= Beginning of Section =

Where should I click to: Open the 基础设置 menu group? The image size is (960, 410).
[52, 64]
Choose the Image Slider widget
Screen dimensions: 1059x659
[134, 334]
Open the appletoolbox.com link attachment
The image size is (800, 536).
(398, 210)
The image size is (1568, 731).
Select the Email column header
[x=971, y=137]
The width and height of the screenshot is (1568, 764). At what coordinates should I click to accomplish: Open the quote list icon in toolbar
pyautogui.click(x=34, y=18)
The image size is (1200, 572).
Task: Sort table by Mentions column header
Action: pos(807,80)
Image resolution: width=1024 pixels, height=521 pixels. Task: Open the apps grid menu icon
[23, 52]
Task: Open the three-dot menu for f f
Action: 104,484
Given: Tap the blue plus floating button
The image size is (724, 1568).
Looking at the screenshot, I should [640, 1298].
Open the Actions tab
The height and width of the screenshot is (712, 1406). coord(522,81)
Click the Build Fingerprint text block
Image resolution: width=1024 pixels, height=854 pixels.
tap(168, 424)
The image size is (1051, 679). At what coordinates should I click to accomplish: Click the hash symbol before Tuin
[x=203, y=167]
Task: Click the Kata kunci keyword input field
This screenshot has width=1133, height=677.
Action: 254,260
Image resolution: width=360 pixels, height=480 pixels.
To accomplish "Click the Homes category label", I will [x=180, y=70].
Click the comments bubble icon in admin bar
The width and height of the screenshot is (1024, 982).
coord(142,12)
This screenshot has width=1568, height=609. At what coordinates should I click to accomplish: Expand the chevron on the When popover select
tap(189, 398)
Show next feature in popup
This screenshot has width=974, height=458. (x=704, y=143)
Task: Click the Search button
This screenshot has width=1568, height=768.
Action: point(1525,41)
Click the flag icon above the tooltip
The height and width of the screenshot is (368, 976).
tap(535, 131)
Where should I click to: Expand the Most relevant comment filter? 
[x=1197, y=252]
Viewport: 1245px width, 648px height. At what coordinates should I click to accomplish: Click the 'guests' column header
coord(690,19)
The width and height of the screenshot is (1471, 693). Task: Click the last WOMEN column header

= End of Section =

## REQUIREMENT:
Give the data again. Keep every line identical.

## PROBLEM SOLUTION:
Where should I click to: Open the 基础设置 menu group? The image size is (960, 410).
[52, 64]
Choose the Image Slider widget
Screen dimensions: 1059x659
[134, 334]
Open the appletoolbox.com link attachment
The image size is (800, 536).
(398, 210)
The image size is (1568, 731).
Select the Email column header
[x=971, y=137]
The width and height of the screenshot is (1568, 764). At what coordinates should I click to accomplish: Open the quote list icon in toolbar
pyautogui.click(x=34, y=18)
The image size is (1200, 572).
Task: Sort table by Mentions column header
Action: pos(807,80)
Image resolution: width=1024 pixels, height=521 pixels. Task: Open the apps grid menu icon
[23, 52]
Task: Open the three-dot menu for f f
Action: 104,484
Given: Tap the blue plus floating button
The image size is (724, 1568).
Looking at the screenshot, I should [640, 1298].
Open the Actions tab
The height and width of the screenshot is (712, 1406). coord(522,81)
Click the Build Fingerprint text block
Image resolution: width=1024 pixels, height=854 pixels.
tap(168, 424)
The image size is (1051, 679). At what coordinates should I click to accomplish: Click the hash symbol before Tuin
[x=203, y=167]
Task: Click the Kata kunci keyword input field
This screenshot has width=1133, height=677.
Action: 254,260
Image resolution: width=360 pixels, height=480 pixels.
To accomplish "Click the Homes category label", I will [x=180, y=70].
Click the comments bubble icon in admin bar
The width and height of the screenshot is (1024, 982).
coord(142,12)
This screenshot has width=1568, height=609. At what coordinates should I click to accomplish: Expand the chevron on the When popover select
tap(189, 398)
Show next feature in popup
This screenshot has width=974, height=458. (x=704, y=143)
Task: Click the Search button
This screenshot has width=1568, height=768.
Action: point(1525,41)
Click the flag icon above the tooltip
The height and width of the screenshot is (368, 976).
tap(535, 131)
Where should I click to: Expand the Most relevant comment filter? 
[x=1197, y=252]
Viewport: 1245px width, 648px height. At what coordinates should I click to accomplish: Click the 'guests' column header
coord(690,19)
The width and height of the screenshot is (1471, 693). Task: Click the last WOMEN column header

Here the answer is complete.